--- EXERCISE INPUTS ---
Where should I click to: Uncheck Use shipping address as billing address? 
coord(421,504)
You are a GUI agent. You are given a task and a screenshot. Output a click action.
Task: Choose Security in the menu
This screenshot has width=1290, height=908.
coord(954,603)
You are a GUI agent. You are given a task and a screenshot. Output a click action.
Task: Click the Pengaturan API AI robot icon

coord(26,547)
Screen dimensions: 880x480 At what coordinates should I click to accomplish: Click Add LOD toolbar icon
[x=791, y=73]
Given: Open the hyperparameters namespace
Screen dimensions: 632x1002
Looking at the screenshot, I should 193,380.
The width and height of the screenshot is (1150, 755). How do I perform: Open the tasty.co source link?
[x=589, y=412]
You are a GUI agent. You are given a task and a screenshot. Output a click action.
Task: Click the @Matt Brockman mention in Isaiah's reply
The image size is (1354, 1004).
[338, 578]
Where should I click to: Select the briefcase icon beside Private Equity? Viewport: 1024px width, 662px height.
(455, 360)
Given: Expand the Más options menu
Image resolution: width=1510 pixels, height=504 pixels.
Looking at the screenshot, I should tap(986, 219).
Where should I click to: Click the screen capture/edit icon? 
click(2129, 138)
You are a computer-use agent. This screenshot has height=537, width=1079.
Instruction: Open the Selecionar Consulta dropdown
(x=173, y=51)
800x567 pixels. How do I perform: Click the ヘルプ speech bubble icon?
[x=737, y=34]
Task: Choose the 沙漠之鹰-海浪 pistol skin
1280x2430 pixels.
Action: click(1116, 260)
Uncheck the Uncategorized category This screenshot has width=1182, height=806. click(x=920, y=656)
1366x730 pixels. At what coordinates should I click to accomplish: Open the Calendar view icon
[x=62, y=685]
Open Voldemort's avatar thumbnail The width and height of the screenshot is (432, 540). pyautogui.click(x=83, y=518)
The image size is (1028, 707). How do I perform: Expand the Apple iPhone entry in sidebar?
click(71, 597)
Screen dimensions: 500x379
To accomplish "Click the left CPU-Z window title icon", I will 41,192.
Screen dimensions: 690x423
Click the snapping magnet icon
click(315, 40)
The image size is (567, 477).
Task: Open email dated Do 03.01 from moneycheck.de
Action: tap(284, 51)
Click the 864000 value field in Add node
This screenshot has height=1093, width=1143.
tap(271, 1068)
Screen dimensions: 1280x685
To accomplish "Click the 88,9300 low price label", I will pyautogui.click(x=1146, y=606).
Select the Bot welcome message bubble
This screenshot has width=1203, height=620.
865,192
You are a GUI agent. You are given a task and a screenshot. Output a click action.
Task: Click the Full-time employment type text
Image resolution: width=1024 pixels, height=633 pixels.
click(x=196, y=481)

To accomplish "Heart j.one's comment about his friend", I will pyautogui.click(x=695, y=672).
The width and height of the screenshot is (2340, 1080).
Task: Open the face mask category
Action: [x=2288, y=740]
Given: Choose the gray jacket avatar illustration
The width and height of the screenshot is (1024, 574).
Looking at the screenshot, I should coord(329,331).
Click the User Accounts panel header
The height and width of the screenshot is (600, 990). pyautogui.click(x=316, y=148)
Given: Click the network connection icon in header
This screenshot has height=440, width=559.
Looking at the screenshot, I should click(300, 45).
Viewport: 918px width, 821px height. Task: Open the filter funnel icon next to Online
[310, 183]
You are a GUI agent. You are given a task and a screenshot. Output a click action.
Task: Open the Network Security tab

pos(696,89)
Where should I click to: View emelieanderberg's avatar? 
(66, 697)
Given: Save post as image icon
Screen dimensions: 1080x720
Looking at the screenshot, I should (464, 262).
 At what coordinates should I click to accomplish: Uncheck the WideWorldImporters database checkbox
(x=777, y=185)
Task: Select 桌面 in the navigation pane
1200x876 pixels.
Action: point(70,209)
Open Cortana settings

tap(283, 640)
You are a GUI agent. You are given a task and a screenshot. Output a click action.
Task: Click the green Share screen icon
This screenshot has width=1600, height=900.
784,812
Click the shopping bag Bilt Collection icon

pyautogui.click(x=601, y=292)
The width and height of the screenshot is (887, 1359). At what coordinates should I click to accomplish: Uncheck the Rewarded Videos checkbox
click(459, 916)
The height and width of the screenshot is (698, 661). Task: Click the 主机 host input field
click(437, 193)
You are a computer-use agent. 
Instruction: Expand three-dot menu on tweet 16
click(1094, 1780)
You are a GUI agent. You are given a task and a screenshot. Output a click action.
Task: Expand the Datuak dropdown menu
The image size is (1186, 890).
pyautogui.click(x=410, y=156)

--- WORK INSTRUCTION ---
Top to bottom, the records above must be output exactly.

--- REPLY ---
Where should I click to: Uncheck Use shipping address as billing address? 
coord(421,504)
You are a GUI agent. You are given a task and a screenshot. Output a click action.
Task: Choose Security in the menu
This screenshot has width=1290, height=908.
coord(954,603)
You are a GUI agent. You are given a task and a screenshot. Output a click action.
Task: Click the Pengaturan API AI robot icon

coord(26,547)
Screen dimensions: 880x480 At what coordinates should I click to accomplish: Click Add LOD toolbar icon
[x=791, y=73]
Given: Open the hyperparameters namespace
Screen dimensions: 632x1002
Looking at the screenshot, I should 193,380.
The width and height of the screenshot is (1150, 755). How do I perform: Open the tasty.co source link?
[x=589, y=412]
You are a GUI agent. You are given a task and a screenshot. Output a click action.
Task: Click the @Matt Brockman mention in Isaiah's reply
The image size is (1354, 1004).
[338, 578]
Where should I click to: Select the briefcase icon beside Private Equity? Viewport: 1024px width, 662px height.
(455, 360)
Given: Expand the Más options menu
Image resolution: width=1510 pixels, height=504 pixels.
Looking at the screenshot, I should tap(986, 219).
Where should I click to: Click the screen capture/edit icon? 
click(2129, 138)
You are a computer-use agent. This screenshot has height=537, width=1079.
Instruction: Open the Selecionar Consulta dropdown
(x=173, y=51)
800x567 pixels. How do I perform: Click the ヘルプ speech bubble icon?
[x=737, y=34]
Task: Choose the 沙漠之鹰-海浪 pistol skin
1280x2430 pixels.
Action: click(1116, 260)
Uncheck the Uncategorized category This screenshot has width=1182, height=806. click(x=920, y=656)
1366x730 pixels. At what coordinates should I click to accomplish: Open the Calendar view icon
[x=62, y=685]
Open Voldemort's avatar thumbnail The width and height of the screenshot is (432, 540). pyautogui.click(x=83, y=518)
The image size is (1028, 707). How do I perform: Expand the Apple iPhone entry in sidebar?
click(71, 597)
Screen dimensions: 500x379
To accomplish "Click the left CPU-Z window title icon", I will 41,192.
Screen dimensions: 690x423
Click the snapping magnet icon
click(315, 40)
The image size is (567, 477).
Task: Open email dated Do 03.01 from moneycheck.de
Action: tap(284, 51)
Click the 864000 value field in Add node
This screenshot has height=1093, width=1143.
tap(271, 1068)
Screen dimensions: 1280x685
To accomplish "Click the 88,9300 low price label", I will pyautogui.click(x=1146, y=606).
Select the Bot welcome message bubble
This screenshot has width=1203, height=620.
865,192
You are a GUI agent. You are given a task and a screenshot. Output a click action.
Task: Click the Full-time employment type text
Image resolution: width=1024 pixels, height=633 pixels.
click(x=196, y=481)

To accomplish "Heart j.one's comment about his friend", I will pyautogui.click(x=695, y=672).
The width and height of the screenshot is (2340, 1080).
Task: Open the face mask category
Action: [x=2288, y=740]
Given: Choose the gray jacket avatar illustration
The width and height of the screenshot is (1024, 574).
Looking at the screenshot, I should coord(329,331).
Click the User Accounts panel header
The height and width of the screenshot is (600, 990). pyautogui.click(x=316, y=148)
Given: Click the network connection icon in header
This screenshot has height=440, width=559.
Looking at the screenshot, I should click(300, 45).
Viewport: 918px width, 821px height. Task: Open the filter funnel icon next to Online
[310, 183]
You are a GUI agent. You are given a task and a screenshot. Output a click action.
Task: Open the Network Security tab

pos(696,89)
Where should I click to: View emelieanderberg's avatar? 
(66, 697)
Given: Save post as image icon
Screen dimensions: 1080x720
Looking at the screenshot, I should (464, 262).
 At what coordinates should I click to accomplish: Uncheck the WideWorldImporters database checkbox
(x=777, y=185)
Task: Select 桌面 in the navigation pane
1200x876 pixels.
Action: point(70,209)
Open Cortana settings

tap(283, 640)
You are a GUI agent. You are given a task and a screenshot. Output a click action.
Task: Click the green Share screen icon
This screenshot has width=1600, height=900.
784,812
Click the shopping bag Bilt Collection icon

pyautogui.click(x=601, y=292)
The width and height of the screenshot is (887, 1359). At what coordinates should I click to accomplish: Uncheck the Rewarded Videos checkbox
click(459, 916)
The height and width of the screenshot is (698, 661). Task: Click the 主机 host input field
click(437, 193)
You are a computer-use agent. 
Instruction: Expand three-dot menu on tweet 16
click(1094, 1780)
You are a GUI agent. You are given a task and a screenshot. Output a click action.
Task: Expand the Datuak dropdown menu
The image size is (1186, 890).
pyautogui.click(x=410, y=156)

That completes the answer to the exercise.